Monday, March 23, 2009

Proprietary Games

If you were following on the PPUG @ CubeSpace list, you might have seen where I suggested the games might be delivered by armored car direct from skunkworks, and loaded to DVD juke boxes, no copies made, binaries only, bootable on shop VMs (customers don't wait for bootup, if the game is already cached in the queue someplace, as more popular games will be).

This isn't to say all the CSN flagships even have a DVD juke box, nor have I anything against open source games (on the contrary). It's just that if a shop such as Valve, of HalfLife 2 fame, wants to bootstrap as closed source, you won't hear me grumping in the background.

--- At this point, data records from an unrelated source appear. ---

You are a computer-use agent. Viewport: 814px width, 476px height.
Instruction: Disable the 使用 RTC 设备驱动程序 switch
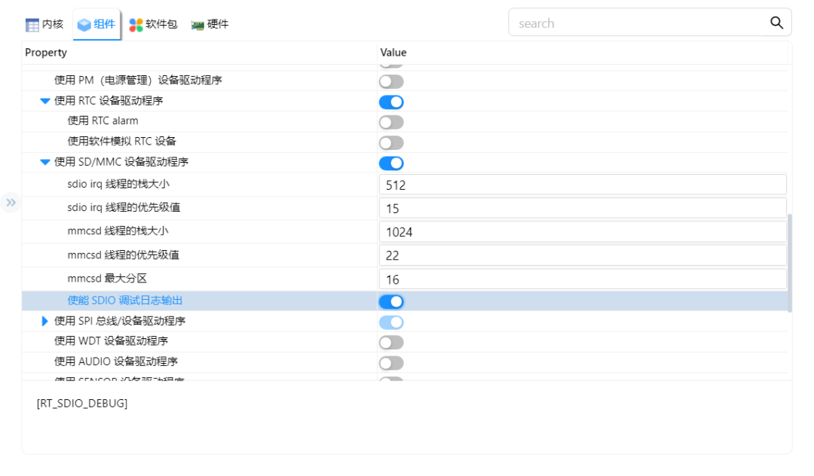391,102
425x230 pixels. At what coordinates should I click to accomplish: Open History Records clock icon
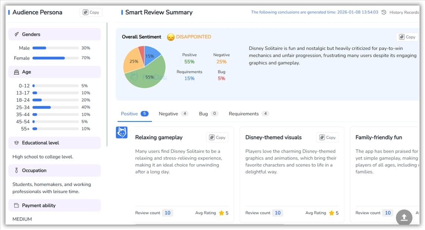pyautogui.click(x=384, y=12)
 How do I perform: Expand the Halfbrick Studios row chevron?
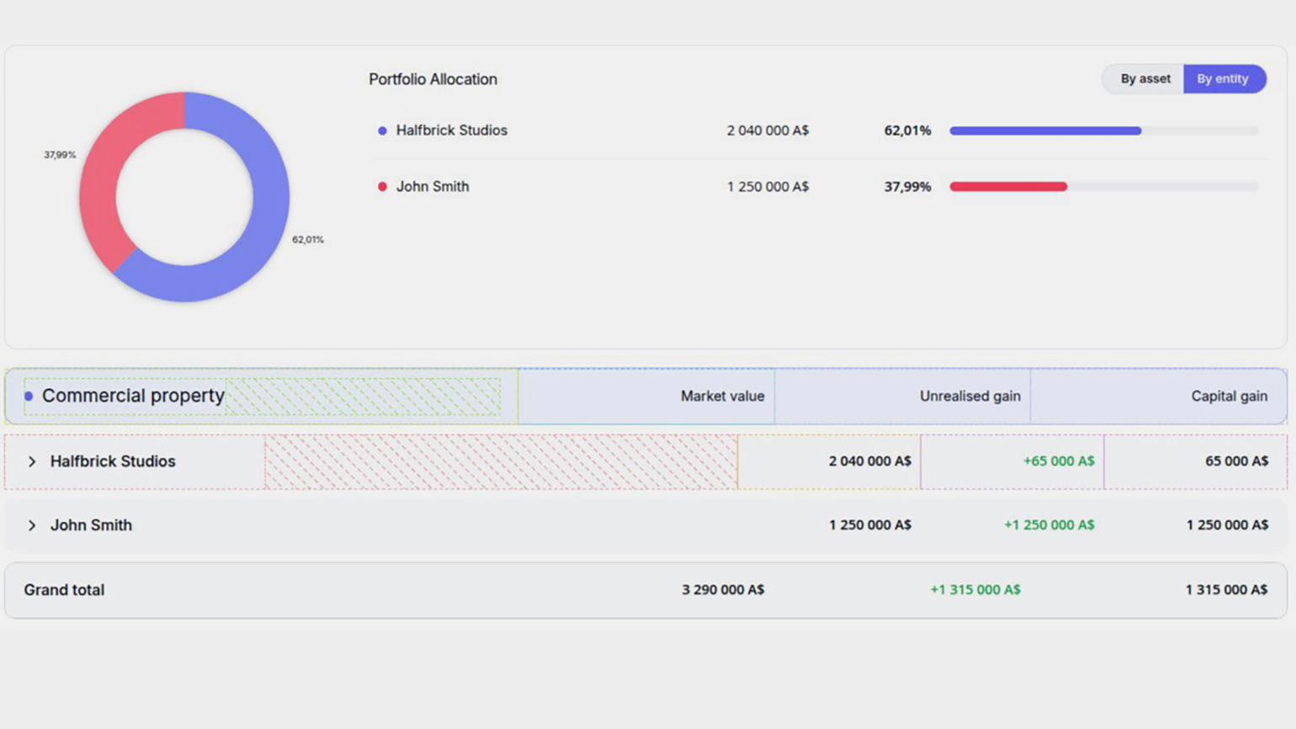click(32, 461)
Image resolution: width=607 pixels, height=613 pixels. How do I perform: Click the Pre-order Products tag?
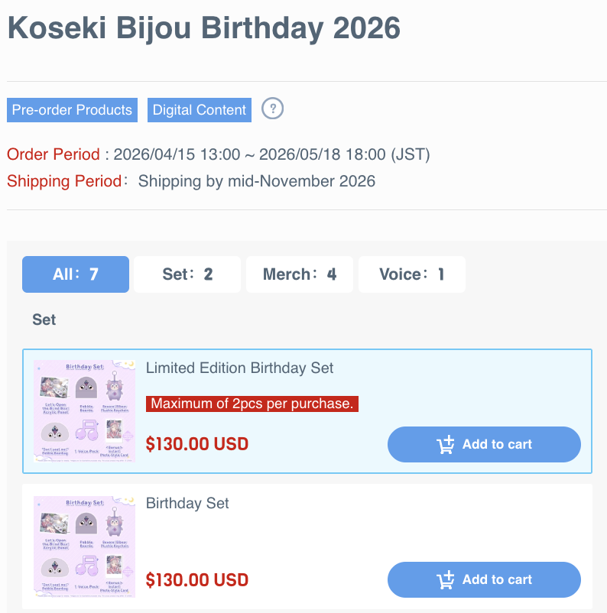pos(72,110)
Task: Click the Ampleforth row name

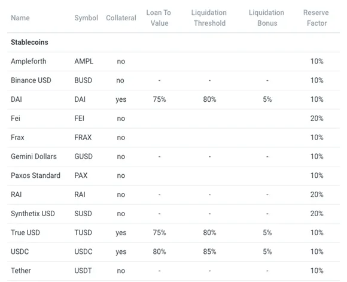Action: click(x=29, y=61)
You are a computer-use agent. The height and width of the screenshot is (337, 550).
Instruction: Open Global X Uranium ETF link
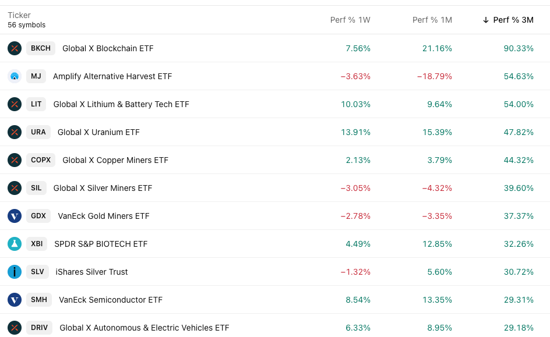point(98,132)
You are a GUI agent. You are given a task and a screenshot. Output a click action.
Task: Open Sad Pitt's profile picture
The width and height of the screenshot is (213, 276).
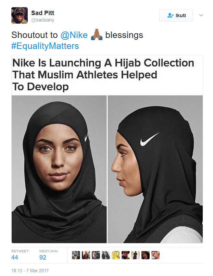coord(20,15)
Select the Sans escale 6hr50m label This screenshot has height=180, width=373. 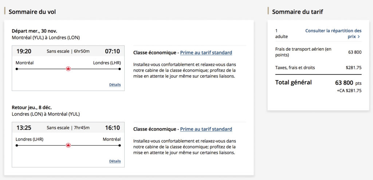click(x=68, y=51)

In the ideal shop, every game could work with every bonus packet from every vendor, and for any worthy cause on the menu. Every permutation of vendor, game, cause would be equally accessible.

At least that's ideal in a simplistic sense.

In practice, some games will exploit a vendor's mythos (namespace), trademarked characters or whatever (e.g. Keebler Elves... Tony the Tiger), and you'll get to play if you buy the right mechandise to get started.

Check current vendor websites for more examples (usually minus the socially responsible piece, CSN still in the early stages).

Even with the bonus packet coming from the vendor through the point of sale, the donation to worthy causes is by the individual, the customer player, not the vendor, at least up to a point where you're considered a branded hero for that vendor, going the last mile for Mars, General Mills, Starbucks or whatever -- get a trophy for your collection? Some of those games are pretty hard to beat at the hardest levels [I suck at a lot of 'em -- CMO].

In practice, fine tuning the alchemy will be an ongoing challenge, as vendors map their stipulations, and game authors mandate their choice of outlet (much as artists might choose an exhibiting venue).

In terms of providing a trademark level of transparency, we think getting to view the circuits, how packets are switching and by what rules, should be somewhat open to customer inspection. The shop itself is a game engine of sorts, with a public API in addition to the more private ones available to authorized personnel.

Aggregate views need not be in real time, nor is anonymity at risk where promised in any well designed social networking framework.

Coffee shops needn't pander to every paranoia, but security and confidentiality remain legitimate concerns, worthy of ongoing focus and open source solutions.

The GNU environment wisely provides a lot of security-minded features, does not rely entirely on some "honor system" among hackers with skills, although ethics certainly matter.

Proprietary games may run in this context, but the plan is to keep such "black boxes" embedded within a more public commons, a shared space. Hiding all the internal workings simply "because we can" is not in and of itself a good reason for doing so. Customer loyalty stems from trust in the model, seeing it working.